* [Exercise brief] Recast the items from the line containing "The height and width of the screenshot is (442, 893)." through the line containing "pyautogui.click(x=561, y=53)", both included, as a Markdown table with the columns Row and Line, numbering each row and omitting blank lines.

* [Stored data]
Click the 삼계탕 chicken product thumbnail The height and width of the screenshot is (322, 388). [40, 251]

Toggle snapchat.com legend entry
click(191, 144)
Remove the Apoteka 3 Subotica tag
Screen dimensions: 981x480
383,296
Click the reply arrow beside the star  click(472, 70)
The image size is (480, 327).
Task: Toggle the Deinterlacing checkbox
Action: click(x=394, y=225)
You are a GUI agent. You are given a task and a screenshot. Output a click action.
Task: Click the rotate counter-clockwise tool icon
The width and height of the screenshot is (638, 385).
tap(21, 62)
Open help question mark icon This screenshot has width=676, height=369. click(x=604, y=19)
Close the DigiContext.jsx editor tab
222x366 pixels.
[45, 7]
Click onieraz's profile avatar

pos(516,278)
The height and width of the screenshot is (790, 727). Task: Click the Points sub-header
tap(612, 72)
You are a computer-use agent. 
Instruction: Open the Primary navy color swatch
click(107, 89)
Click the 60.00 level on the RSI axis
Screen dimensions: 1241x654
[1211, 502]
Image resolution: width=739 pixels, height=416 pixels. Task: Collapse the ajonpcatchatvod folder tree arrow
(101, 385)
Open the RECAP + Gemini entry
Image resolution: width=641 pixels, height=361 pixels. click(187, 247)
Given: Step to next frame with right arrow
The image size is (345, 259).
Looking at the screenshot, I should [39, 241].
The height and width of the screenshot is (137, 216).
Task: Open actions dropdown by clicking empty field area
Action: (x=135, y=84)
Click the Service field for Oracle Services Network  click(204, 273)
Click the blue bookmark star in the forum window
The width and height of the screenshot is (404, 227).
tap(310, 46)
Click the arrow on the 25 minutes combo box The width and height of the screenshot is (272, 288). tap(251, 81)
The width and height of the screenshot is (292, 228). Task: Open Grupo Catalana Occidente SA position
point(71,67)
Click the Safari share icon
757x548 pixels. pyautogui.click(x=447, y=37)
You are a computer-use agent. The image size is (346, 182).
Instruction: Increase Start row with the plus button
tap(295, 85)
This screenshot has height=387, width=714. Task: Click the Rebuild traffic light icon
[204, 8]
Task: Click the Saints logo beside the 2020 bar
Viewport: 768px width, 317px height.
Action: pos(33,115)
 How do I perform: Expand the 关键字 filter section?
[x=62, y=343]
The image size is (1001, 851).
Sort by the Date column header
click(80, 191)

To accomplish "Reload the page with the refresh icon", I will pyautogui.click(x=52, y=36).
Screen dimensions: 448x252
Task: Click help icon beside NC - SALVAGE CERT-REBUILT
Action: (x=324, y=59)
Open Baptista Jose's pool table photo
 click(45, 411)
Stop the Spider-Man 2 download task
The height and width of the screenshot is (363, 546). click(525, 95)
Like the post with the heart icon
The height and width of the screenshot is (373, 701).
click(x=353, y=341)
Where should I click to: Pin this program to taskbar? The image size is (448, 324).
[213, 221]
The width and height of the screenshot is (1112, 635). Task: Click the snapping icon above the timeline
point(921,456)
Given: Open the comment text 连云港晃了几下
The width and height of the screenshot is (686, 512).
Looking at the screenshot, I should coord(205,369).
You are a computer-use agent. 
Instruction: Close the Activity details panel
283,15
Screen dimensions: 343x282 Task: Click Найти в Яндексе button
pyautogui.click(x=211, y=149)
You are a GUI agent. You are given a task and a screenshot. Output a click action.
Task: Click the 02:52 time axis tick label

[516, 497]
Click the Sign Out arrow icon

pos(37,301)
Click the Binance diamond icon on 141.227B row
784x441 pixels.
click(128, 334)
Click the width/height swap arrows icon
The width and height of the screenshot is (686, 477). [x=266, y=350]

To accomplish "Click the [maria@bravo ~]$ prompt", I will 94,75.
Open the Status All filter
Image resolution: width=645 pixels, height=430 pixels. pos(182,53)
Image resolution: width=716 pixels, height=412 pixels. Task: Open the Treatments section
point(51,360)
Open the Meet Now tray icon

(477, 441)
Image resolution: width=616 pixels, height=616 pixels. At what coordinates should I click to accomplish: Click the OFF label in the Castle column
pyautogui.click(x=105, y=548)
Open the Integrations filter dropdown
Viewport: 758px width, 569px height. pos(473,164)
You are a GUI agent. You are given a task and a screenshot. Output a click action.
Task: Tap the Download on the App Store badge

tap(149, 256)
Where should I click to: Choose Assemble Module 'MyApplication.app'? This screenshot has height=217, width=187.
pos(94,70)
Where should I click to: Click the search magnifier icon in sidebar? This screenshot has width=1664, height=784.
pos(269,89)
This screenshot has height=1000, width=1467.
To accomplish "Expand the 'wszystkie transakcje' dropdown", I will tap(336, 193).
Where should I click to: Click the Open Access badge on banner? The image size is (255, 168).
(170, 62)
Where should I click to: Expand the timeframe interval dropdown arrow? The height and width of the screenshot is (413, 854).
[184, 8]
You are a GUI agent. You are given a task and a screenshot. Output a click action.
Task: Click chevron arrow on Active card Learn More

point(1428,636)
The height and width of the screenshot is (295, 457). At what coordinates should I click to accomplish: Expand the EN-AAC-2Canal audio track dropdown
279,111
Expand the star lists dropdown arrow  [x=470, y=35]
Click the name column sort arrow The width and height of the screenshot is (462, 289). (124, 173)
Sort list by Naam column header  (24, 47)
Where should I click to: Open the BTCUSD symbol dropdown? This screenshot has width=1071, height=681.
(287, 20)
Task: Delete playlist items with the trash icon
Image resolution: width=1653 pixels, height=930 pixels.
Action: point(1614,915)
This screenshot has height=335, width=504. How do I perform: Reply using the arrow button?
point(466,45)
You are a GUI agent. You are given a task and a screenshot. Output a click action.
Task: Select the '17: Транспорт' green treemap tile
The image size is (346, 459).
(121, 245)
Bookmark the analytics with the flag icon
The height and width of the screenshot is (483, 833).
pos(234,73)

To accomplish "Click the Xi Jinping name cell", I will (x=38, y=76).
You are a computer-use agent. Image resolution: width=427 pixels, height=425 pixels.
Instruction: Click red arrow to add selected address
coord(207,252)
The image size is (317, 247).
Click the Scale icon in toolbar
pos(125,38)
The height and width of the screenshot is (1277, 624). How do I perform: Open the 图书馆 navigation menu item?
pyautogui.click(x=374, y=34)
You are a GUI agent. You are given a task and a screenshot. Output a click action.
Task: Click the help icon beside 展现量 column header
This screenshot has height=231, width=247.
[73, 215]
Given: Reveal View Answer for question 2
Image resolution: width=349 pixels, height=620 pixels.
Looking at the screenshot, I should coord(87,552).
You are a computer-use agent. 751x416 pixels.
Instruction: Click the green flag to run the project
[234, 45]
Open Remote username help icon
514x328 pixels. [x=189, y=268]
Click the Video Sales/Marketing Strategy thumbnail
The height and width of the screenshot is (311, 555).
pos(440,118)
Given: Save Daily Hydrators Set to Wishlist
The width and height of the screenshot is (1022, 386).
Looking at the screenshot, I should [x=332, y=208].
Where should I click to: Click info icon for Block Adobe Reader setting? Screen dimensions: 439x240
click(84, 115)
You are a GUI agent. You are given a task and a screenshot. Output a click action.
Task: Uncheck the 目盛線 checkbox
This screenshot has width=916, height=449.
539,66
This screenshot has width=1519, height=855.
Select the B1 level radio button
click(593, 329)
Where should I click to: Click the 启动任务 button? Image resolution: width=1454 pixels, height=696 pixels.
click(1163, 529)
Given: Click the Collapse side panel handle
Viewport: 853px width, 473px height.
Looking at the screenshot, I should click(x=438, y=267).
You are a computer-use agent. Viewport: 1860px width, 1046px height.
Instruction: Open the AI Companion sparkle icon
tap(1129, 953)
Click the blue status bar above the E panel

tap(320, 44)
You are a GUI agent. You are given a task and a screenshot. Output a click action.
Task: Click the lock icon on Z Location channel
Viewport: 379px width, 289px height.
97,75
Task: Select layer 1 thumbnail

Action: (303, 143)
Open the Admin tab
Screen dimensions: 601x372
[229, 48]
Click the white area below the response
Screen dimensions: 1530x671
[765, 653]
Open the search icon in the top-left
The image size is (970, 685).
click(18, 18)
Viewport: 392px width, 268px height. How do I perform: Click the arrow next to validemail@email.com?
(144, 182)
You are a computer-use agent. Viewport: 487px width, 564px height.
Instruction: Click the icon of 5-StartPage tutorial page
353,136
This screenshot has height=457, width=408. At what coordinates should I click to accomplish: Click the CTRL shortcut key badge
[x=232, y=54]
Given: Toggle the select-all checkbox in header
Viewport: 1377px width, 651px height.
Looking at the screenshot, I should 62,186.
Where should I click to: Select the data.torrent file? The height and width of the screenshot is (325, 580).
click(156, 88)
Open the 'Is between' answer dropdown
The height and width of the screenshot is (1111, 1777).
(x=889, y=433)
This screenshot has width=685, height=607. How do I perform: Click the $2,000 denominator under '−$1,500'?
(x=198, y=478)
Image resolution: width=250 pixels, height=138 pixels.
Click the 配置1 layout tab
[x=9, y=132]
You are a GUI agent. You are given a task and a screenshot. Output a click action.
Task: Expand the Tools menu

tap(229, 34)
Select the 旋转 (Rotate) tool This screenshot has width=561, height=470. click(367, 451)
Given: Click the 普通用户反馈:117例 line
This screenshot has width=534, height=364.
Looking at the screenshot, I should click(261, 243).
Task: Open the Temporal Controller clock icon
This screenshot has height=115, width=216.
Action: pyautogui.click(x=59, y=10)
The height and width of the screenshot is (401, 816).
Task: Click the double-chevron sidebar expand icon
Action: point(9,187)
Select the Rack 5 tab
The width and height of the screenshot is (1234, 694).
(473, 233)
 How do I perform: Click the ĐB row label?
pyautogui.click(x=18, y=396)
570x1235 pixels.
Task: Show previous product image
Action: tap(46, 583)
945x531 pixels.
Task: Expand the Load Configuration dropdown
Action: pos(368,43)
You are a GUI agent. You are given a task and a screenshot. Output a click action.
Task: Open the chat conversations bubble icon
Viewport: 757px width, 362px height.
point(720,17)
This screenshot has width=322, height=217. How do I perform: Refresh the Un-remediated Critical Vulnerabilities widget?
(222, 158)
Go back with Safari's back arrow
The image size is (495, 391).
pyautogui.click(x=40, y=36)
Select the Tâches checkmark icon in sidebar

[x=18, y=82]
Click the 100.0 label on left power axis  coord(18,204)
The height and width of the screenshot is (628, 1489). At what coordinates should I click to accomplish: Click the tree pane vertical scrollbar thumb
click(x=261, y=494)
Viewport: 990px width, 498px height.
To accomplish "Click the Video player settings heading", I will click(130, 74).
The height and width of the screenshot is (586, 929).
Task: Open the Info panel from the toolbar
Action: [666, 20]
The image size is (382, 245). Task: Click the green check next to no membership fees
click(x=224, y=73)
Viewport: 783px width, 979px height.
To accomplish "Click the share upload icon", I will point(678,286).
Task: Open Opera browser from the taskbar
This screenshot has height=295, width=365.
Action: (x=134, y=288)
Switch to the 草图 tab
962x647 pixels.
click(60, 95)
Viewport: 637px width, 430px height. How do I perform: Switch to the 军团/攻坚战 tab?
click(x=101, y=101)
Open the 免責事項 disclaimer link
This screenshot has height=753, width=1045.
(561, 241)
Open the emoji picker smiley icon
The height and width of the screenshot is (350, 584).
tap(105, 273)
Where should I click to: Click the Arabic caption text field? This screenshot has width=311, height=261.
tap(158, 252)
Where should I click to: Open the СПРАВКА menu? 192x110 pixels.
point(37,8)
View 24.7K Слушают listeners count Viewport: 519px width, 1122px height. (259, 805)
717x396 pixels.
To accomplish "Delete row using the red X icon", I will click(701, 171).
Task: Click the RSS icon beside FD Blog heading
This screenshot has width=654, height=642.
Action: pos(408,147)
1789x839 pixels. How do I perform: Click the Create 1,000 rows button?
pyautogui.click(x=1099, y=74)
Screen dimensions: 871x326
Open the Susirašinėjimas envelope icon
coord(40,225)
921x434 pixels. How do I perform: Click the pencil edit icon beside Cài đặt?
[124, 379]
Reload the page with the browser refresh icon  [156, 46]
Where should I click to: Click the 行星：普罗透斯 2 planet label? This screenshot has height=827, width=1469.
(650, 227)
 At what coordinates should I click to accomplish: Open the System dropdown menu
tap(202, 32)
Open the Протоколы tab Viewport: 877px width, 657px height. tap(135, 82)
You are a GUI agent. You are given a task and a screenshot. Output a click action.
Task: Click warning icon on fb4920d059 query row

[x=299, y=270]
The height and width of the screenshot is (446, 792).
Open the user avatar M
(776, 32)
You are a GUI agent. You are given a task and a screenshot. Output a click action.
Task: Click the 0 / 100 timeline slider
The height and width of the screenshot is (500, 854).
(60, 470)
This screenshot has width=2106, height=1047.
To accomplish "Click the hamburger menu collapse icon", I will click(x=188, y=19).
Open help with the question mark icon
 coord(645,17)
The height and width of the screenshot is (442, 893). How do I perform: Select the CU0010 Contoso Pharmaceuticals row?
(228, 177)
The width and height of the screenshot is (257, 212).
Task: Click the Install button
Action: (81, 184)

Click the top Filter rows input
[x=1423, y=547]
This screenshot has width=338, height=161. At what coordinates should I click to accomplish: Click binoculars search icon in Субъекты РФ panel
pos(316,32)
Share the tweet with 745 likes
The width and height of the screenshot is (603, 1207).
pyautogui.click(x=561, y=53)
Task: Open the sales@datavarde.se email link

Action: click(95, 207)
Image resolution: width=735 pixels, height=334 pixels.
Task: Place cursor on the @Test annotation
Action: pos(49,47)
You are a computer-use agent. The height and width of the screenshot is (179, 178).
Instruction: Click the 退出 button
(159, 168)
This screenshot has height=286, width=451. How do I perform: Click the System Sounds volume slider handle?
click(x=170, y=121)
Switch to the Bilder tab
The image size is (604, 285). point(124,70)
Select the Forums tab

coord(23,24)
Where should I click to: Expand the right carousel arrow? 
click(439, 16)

* [Answer to this exercise]
| Row | Line |
|---|---|
| 1 | The height and width of the screenshot is (442, 893). How do I perform: Select the CU0010 Contoso Pharmaceuticals row? |
| 2 | (228, 177) |
| 3 | The width and height of the screenshot is (257, 212). |
| 4 | Task: Click the Install button |
| 5 | Action: (81, 184) |
| 6 | Click the top Filter rows input |
| 7 | [x=1423, y=547] |
| 8 | This screenshot has width=338, height=161. At what coordinates should I click to accomplish: Click binoculars search icon in Субъекты РФ panel |
| 9 | pos(316,32) |
| 10 | Share the tweet with 745 likes |
| 11 | The width and height of the screenshot is (603, 1207). |
| 12 | pyautogui.click(x=561, y=53) |